Is Haiti’s Former De Facto Prime Minister Ariel Henry Now a De Facto Prisoner?
Guy Philippe: an enigma
Kim Ives was asked about another emerging face of the current Haitian revolution, Guy Philippe, an ultra-left rebel leader who had played a pivotal role in 2004 in helping the United States overthrow the Aristide government. “He was ironically coming from an ultra-left position because his feeling at the time was that Aristide had betrayed his vows of the 1990s and become some kind of sellout, even though he himself, to cure this, ended up working with the US, getting funding and weapons,” he explained. “So when the US cast him aside and then a few years later accused him of drug trafficking and began to send teams to try to arrest him, which he eluded, he became very, very angry and quite bitter against the US for not only double-crossing him and betraying him, but pursuing him… In 2017, he went on to become the elected senator of the south, where he is very popular. He had his base in a town called Pestel, a very picturesque, beautiful town on the southern coast of Haiti, and he is some sort of hero of the south. Then when he went to a radio interview in Port-au-Prince as senator-elect, Haitian police with US backup swept in and arrested him, took him to Miami, and charged him with drug trafficking and money laundering. He has always vehemently denied those charges, and we’ve looked at them and found them to be pretty flimsy.”

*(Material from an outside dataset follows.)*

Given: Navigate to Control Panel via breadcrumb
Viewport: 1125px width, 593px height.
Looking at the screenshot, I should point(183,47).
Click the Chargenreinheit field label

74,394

Philippe, however, was advised by his lawyers to accept a plea deal for “conspiracy to commit money laundering,” and was sentenced to nine years in prison, though finally he was released after six years and half. He returned to Haiti on November 30, 2022, and since then has been touring the country, giving interviews and speeches. He is eloquent and his events draw in huge crowds. “His speeches are amazing… They’re anti-imperialist. They’re talking about Haiti’s self-determination, independence, history, denouncing the Americans, denouncing foreign intervention in Haiti and foreign meddling, and Haitians love it,” Ives explained.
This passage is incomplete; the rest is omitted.